Without pictures, repeat exactly the lines from the one containing "Task: Click the 请输入工号 input field" through the end of the entries.

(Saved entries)
● ● ● ● ● ● ●
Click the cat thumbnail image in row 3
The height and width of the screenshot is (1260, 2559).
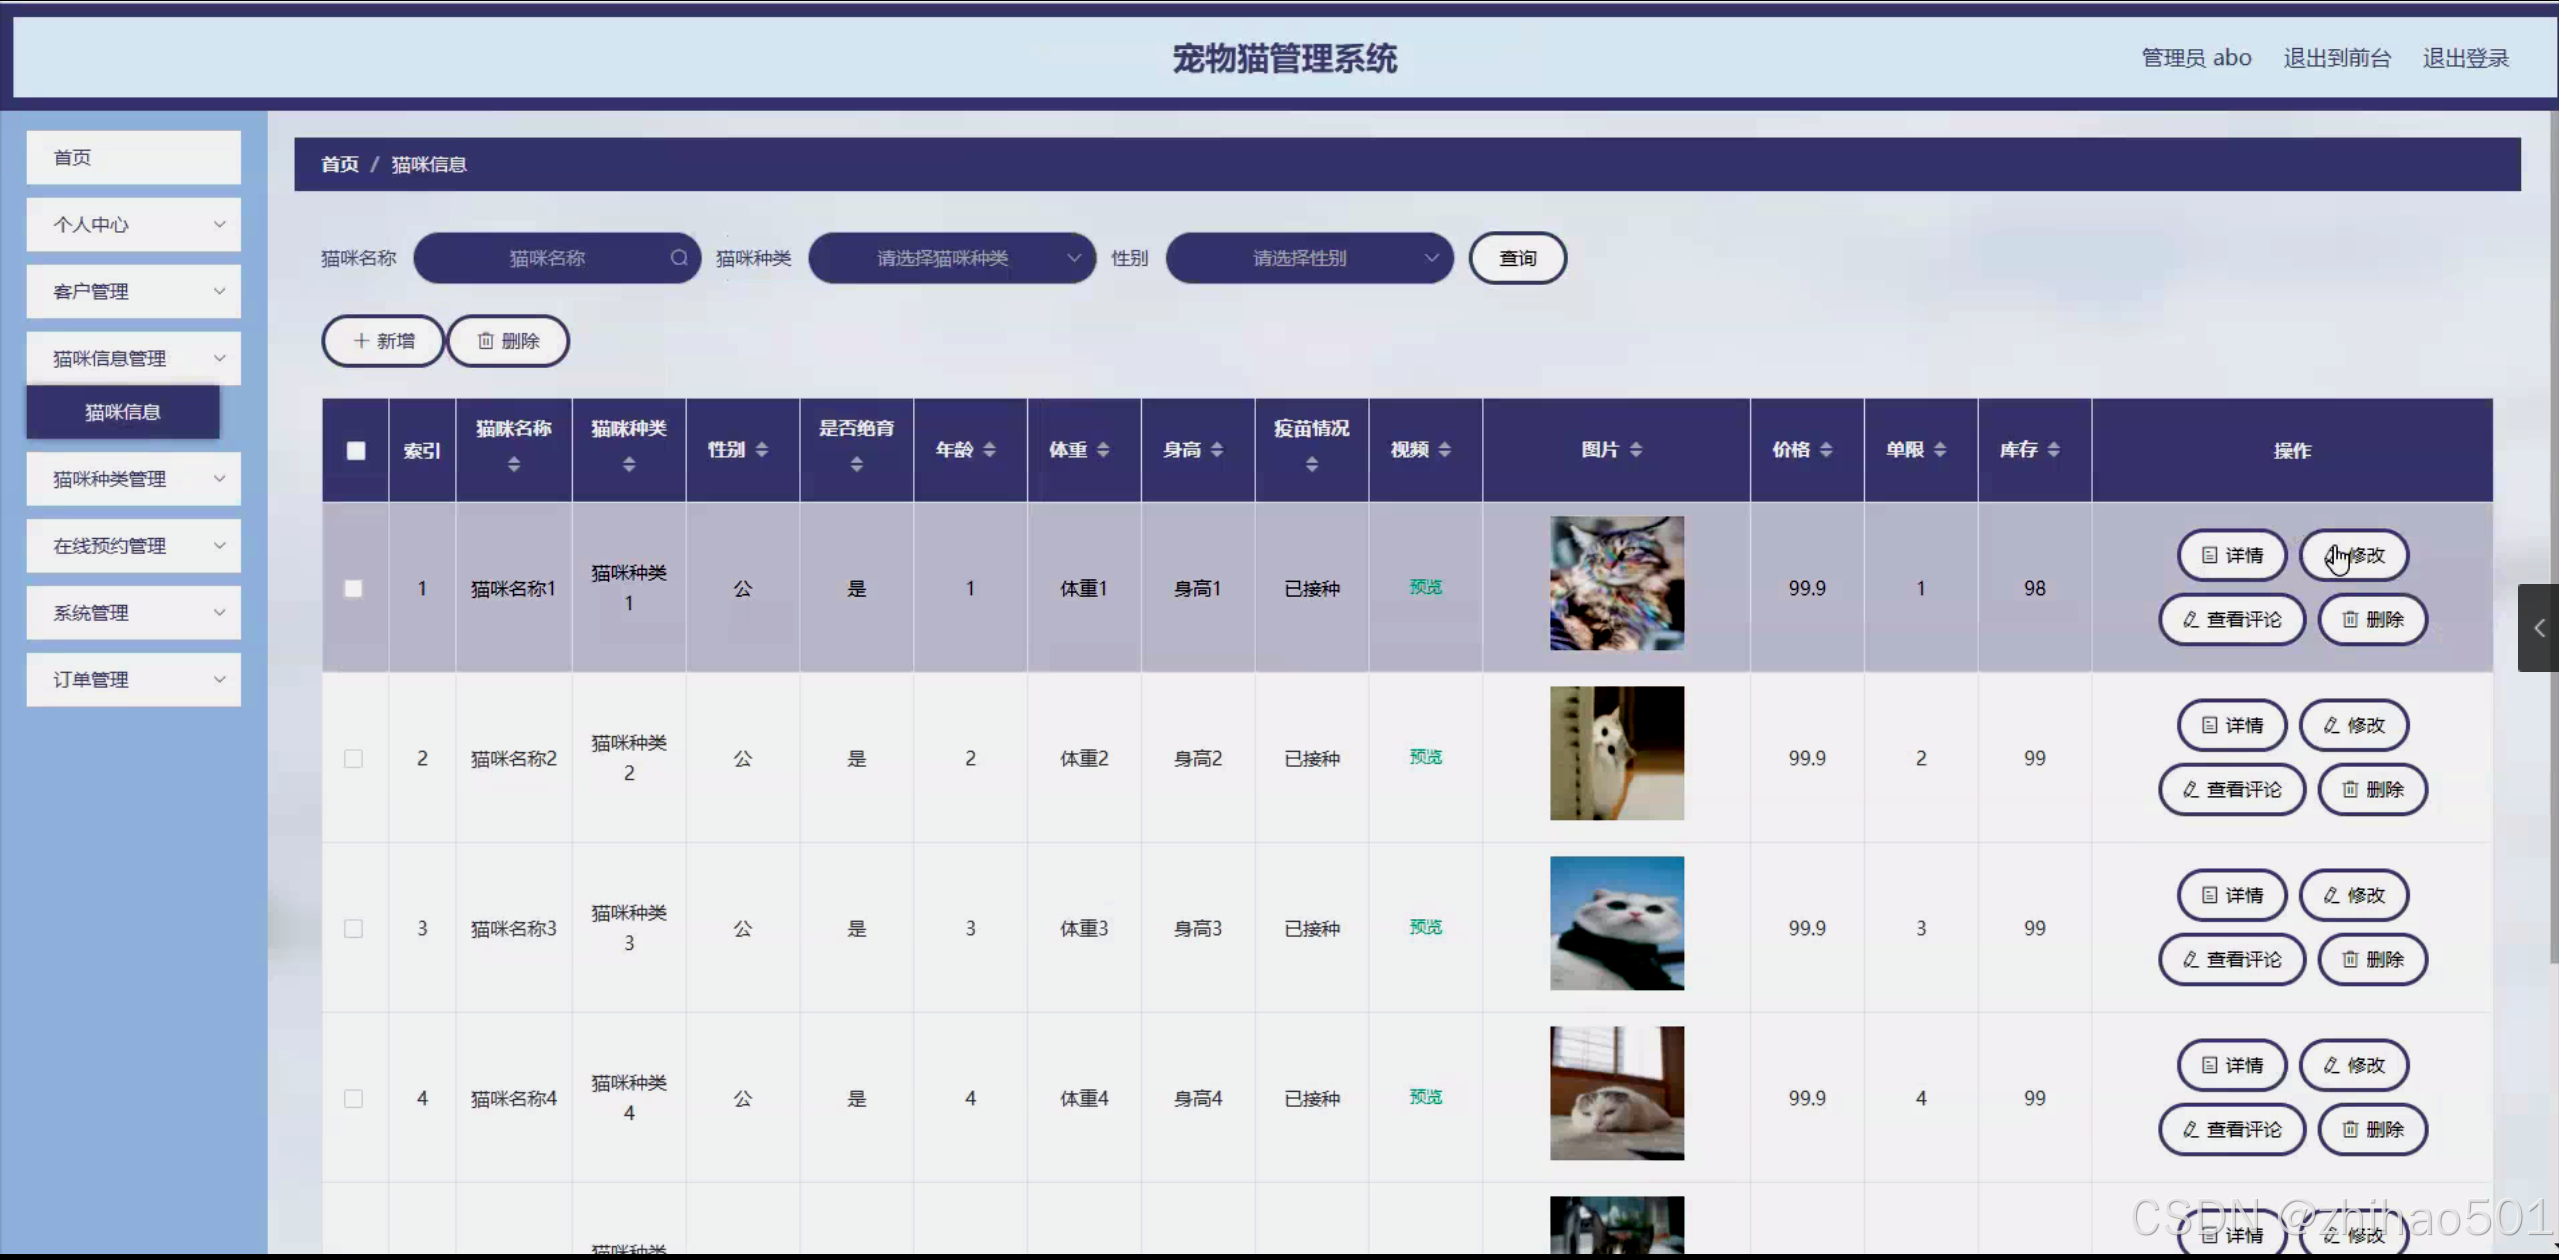(1616, 923)
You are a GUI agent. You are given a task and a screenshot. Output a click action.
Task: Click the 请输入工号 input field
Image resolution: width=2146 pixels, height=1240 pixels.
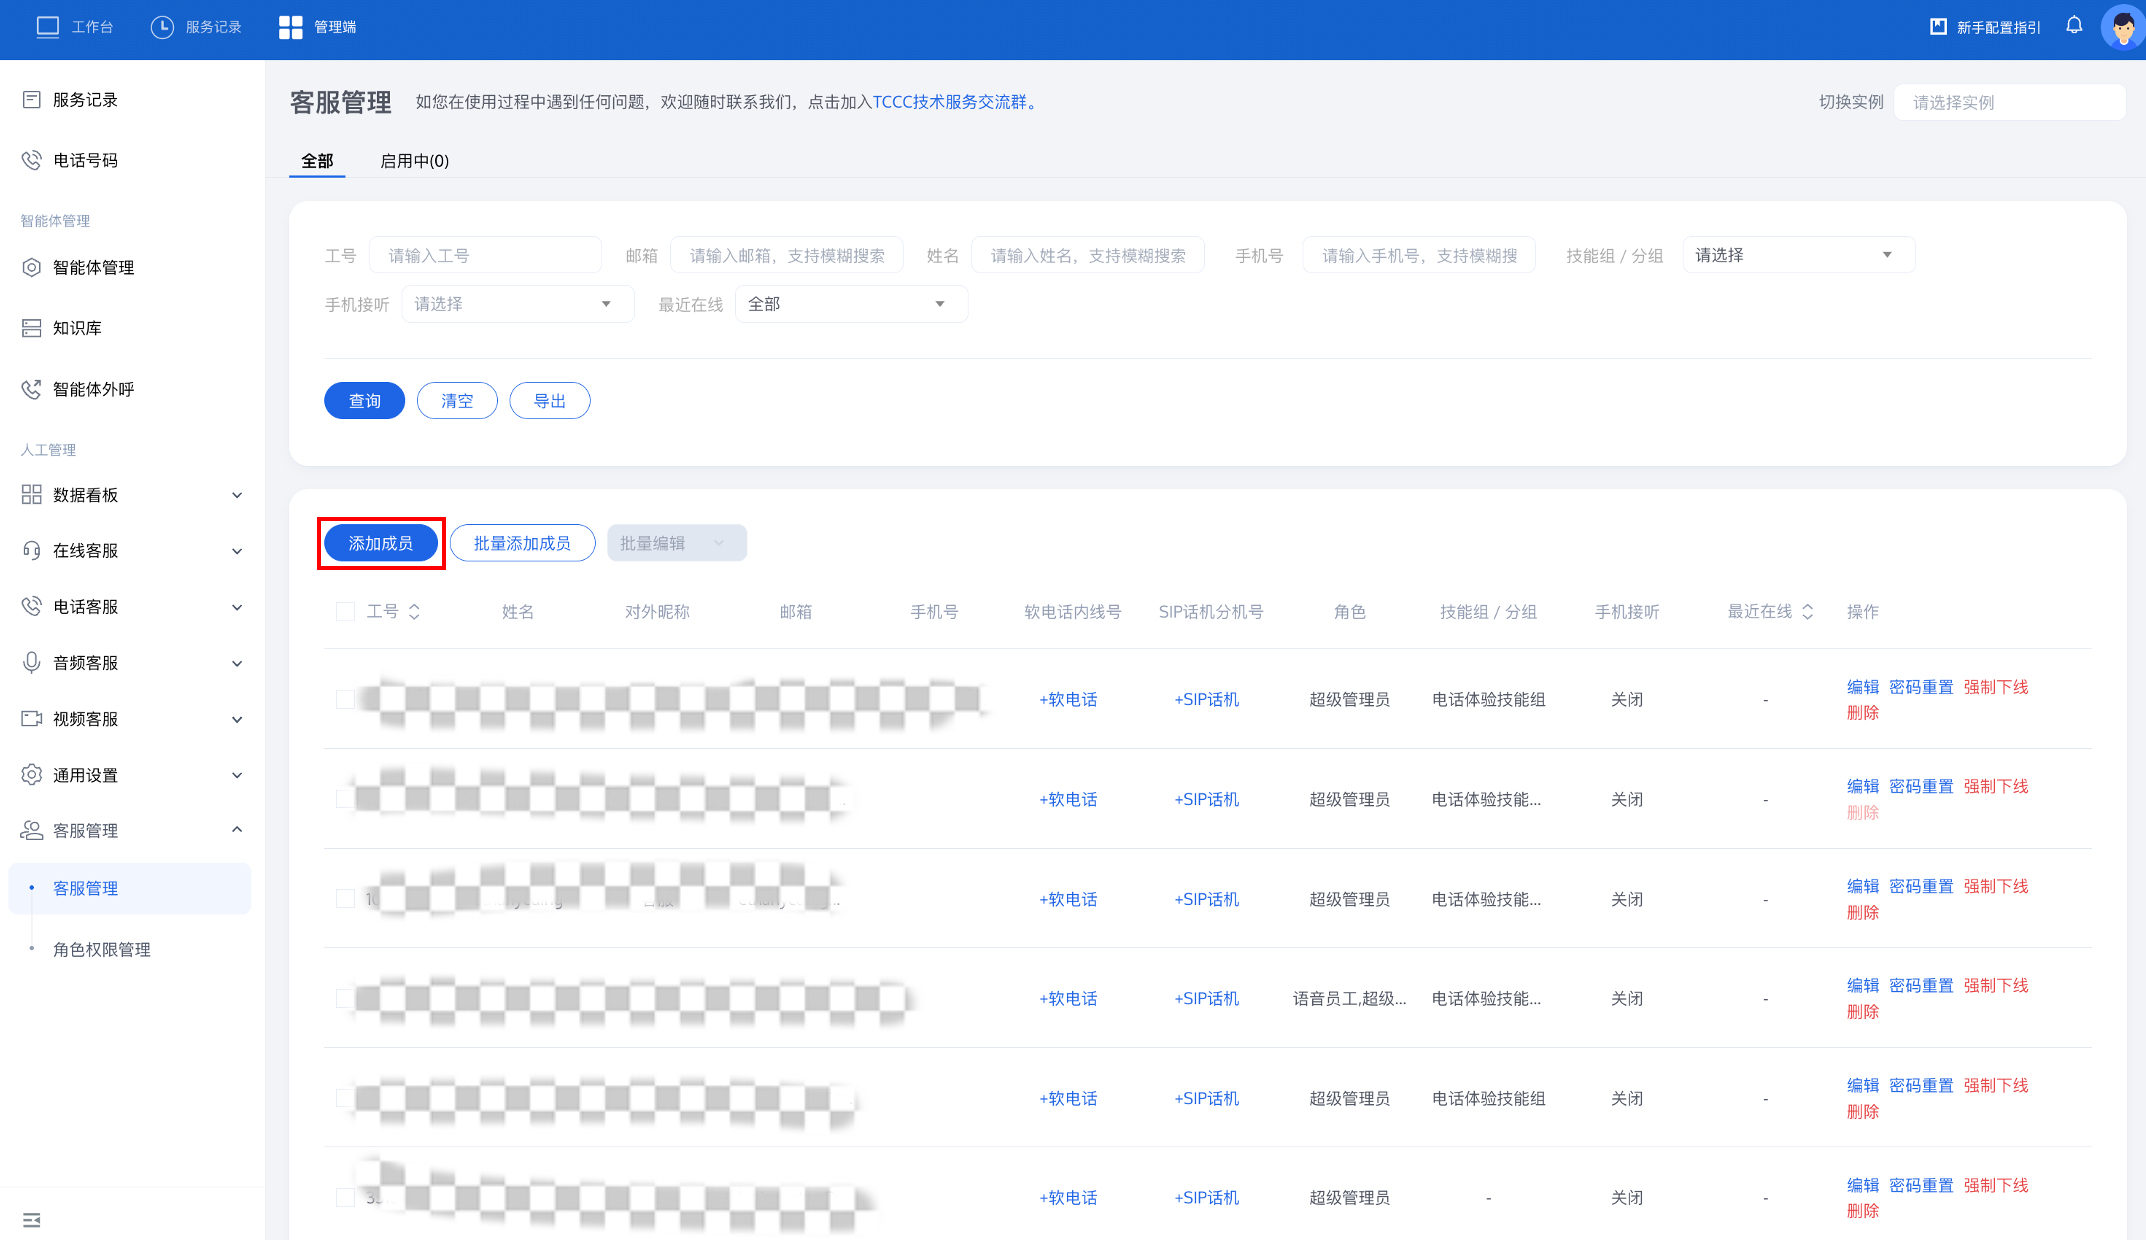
● ● ● ● ● ● ●
REPLY TO THE TASK -
Task: Click the 请输入工号 input field
Image resolution: width=2146 pixels, height=1240 pixels.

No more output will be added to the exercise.